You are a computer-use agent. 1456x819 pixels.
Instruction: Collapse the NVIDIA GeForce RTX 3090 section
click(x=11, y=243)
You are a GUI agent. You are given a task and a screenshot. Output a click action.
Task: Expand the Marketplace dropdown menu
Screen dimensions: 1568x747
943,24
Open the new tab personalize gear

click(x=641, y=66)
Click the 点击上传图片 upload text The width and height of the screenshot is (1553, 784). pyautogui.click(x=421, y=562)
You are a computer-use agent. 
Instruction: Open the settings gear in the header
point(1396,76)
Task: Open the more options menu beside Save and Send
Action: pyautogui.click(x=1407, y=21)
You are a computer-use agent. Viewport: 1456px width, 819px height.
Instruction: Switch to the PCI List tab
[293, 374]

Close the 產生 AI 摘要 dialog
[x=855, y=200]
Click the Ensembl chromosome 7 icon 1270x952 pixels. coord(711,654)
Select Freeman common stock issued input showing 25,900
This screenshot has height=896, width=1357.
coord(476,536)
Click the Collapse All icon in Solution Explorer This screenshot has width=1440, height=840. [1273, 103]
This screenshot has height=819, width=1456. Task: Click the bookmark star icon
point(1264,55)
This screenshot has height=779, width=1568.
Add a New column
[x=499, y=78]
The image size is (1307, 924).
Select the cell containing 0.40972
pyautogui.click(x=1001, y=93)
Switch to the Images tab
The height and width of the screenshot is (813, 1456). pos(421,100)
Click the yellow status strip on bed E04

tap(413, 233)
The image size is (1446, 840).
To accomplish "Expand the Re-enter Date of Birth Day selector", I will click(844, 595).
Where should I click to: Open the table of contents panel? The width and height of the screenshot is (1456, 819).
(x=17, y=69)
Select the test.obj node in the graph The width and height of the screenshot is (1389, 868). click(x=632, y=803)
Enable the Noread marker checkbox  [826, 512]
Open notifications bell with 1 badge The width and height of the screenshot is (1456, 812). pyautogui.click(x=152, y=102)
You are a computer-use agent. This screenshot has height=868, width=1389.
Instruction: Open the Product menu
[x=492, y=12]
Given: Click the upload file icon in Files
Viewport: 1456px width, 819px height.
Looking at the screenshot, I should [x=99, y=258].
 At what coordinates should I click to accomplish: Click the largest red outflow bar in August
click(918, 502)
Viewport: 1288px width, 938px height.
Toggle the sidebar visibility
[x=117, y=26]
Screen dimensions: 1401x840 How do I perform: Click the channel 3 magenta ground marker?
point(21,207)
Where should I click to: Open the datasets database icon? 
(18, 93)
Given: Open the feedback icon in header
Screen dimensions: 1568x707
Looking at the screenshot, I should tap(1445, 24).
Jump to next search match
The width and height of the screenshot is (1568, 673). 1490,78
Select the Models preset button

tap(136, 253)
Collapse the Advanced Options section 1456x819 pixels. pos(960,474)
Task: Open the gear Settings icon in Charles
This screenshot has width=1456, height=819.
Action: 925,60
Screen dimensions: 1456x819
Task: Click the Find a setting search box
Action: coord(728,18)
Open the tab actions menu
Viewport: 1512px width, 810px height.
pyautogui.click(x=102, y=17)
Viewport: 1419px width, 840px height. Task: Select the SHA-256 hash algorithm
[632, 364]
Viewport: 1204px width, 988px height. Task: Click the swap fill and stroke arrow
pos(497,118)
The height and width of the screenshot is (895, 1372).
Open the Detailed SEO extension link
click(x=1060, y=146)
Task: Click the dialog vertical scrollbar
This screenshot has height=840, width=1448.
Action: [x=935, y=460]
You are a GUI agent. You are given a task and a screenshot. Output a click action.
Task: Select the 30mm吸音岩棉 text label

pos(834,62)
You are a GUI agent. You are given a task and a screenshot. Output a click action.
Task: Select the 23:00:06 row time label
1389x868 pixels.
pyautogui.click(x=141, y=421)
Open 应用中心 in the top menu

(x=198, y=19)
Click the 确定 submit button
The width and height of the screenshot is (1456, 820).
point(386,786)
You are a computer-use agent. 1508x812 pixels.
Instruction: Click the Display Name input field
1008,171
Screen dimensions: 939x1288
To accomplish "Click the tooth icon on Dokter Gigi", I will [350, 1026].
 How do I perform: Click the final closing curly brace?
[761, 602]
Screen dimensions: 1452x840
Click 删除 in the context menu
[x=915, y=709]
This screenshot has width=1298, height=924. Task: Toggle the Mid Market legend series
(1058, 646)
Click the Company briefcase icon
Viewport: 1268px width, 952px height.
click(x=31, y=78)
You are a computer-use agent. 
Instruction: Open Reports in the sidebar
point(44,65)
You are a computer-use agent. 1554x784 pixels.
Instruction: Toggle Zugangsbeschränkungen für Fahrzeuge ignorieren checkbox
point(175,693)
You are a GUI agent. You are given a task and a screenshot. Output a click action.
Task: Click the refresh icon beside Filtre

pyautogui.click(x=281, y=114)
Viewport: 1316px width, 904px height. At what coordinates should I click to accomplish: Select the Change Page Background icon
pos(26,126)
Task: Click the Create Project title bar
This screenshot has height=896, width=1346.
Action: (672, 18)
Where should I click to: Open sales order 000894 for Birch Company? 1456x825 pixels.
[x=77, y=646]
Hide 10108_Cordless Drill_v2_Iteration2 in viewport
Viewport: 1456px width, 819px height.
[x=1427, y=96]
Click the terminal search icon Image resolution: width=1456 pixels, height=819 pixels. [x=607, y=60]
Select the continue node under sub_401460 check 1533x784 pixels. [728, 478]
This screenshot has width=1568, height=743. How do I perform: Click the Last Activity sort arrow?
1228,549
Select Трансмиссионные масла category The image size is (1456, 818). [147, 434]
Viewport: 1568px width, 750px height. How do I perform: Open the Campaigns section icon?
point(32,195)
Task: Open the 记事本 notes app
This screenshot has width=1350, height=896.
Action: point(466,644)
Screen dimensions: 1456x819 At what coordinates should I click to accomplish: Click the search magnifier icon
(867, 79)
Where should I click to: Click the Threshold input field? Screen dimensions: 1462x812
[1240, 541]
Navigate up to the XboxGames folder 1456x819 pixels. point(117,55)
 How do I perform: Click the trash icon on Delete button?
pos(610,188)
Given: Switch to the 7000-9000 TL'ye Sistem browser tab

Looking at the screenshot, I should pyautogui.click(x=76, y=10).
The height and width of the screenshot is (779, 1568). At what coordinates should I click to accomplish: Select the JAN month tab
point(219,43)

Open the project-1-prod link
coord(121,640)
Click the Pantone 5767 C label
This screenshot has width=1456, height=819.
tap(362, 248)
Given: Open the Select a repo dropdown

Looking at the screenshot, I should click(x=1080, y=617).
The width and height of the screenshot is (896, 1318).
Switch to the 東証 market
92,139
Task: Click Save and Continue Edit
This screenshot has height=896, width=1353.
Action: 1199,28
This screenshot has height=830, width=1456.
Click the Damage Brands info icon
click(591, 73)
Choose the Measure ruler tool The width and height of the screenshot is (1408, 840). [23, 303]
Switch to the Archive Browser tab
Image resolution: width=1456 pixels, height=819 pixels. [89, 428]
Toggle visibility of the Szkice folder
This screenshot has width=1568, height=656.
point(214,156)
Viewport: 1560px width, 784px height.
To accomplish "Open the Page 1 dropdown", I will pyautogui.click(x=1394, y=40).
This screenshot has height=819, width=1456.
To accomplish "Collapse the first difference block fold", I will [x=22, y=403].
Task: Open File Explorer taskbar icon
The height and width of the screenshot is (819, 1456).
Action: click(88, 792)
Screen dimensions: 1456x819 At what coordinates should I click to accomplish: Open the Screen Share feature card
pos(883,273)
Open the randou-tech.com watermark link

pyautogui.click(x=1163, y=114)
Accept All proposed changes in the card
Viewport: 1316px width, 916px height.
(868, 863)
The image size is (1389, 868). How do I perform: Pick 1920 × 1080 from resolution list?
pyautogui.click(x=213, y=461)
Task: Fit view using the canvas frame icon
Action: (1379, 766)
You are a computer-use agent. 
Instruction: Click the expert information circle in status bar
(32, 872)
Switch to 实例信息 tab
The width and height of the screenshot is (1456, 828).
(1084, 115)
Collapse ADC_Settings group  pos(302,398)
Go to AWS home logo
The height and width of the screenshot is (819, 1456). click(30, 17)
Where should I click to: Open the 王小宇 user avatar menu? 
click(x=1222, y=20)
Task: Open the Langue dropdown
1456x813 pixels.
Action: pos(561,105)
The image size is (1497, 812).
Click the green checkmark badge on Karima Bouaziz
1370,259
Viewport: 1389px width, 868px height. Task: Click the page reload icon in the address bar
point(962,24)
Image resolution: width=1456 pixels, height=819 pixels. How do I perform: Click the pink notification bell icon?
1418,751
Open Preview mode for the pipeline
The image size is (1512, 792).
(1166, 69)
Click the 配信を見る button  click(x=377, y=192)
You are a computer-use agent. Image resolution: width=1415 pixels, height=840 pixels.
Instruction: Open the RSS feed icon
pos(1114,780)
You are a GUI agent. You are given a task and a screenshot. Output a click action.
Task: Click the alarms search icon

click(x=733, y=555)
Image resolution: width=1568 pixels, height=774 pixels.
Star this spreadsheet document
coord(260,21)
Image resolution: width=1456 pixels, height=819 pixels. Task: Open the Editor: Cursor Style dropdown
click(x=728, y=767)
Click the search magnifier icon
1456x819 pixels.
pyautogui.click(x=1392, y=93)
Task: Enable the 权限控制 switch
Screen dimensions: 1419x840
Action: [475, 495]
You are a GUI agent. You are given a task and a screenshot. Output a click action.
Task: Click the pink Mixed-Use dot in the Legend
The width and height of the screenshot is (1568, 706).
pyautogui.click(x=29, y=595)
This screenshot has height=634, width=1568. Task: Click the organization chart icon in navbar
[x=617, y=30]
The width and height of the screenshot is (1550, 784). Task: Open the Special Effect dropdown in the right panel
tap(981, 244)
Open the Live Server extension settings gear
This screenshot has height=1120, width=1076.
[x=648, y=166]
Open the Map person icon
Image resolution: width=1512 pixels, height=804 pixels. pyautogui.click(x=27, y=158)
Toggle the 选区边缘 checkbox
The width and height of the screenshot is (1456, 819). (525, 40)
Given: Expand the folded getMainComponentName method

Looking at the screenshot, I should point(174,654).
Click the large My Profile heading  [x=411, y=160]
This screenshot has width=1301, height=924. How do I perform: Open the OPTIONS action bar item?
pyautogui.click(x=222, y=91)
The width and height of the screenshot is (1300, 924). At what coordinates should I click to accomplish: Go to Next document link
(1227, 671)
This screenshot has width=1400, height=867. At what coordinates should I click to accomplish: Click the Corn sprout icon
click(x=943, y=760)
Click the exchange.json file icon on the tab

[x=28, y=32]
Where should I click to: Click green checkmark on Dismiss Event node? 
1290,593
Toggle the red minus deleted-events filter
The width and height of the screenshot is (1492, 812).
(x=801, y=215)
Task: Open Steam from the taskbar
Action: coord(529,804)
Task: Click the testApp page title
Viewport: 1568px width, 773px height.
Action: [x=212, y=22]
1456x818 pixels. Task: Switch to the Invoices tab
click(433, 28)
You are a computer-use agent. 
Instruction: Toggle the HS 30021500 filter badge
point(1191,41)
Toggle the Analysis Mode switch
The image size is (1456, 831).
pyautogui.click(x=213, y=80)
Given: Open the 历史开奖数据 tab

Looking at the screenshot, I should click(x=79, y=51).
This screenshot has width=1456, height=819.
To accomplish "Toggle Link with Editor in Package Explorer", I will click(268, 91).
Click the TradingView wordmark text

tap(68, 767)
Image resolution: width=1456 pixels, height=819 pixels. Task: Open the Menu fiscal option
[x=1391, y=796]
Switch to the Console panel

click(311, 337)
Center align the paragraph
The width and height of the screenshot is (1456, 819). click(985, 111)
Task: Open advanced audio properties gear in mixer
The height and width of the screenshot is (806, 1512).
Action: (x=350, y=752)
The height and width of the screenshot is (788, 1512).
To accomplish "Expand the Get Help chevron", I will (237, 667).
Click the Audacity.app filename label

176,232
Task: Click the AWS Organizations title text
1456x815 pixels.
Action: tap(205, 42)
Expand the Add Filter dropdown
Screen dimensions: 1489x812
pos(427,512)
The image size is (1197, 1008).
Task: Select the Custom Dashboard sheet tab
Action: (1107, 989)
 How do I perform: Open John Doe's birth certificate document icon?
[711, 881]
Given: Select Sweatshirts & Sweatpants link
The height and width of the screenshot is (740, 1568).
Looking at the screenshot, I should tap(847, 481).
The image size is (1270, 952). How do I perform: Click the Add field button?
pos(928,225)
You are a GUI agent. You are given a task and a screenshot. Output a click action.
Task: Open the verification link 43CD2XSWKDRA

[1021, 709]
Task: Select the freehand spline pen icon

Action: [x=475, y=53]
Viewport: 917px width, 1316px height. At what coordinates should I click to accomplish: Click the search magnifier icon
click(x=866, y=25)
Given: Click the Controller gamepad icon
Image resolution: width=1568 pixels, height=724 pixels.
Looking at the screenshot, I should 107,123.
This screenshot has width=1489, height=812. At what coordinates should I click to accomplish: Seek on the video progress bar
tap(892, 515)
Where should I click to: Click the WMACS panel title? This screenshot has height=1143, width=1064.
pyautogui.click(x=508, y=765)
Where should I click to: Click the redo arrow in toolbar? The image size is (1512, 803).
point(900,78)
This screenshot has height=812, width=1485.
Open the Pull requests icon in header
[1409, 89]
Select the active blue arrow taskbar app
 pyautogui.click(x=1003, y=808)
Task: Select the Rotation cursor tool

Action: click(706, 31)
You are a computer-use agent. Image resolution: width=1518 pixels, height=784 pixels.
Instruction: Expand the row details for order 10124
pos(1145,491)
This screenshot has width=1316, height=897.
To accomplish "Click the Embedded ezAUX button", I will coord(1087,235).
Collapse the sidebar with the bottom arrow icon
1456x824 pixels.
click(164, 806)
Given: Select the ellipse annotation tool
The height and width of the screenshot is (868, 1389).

---*---

**WORK TASK:** Scan the records for the string "folder". Copy each line in which it appears.

**ANSWER SPACE:**
Navigate up to the XboxGames folder 1456x819 pixels. point(117,55)
Toggle visibility of the Szkice folder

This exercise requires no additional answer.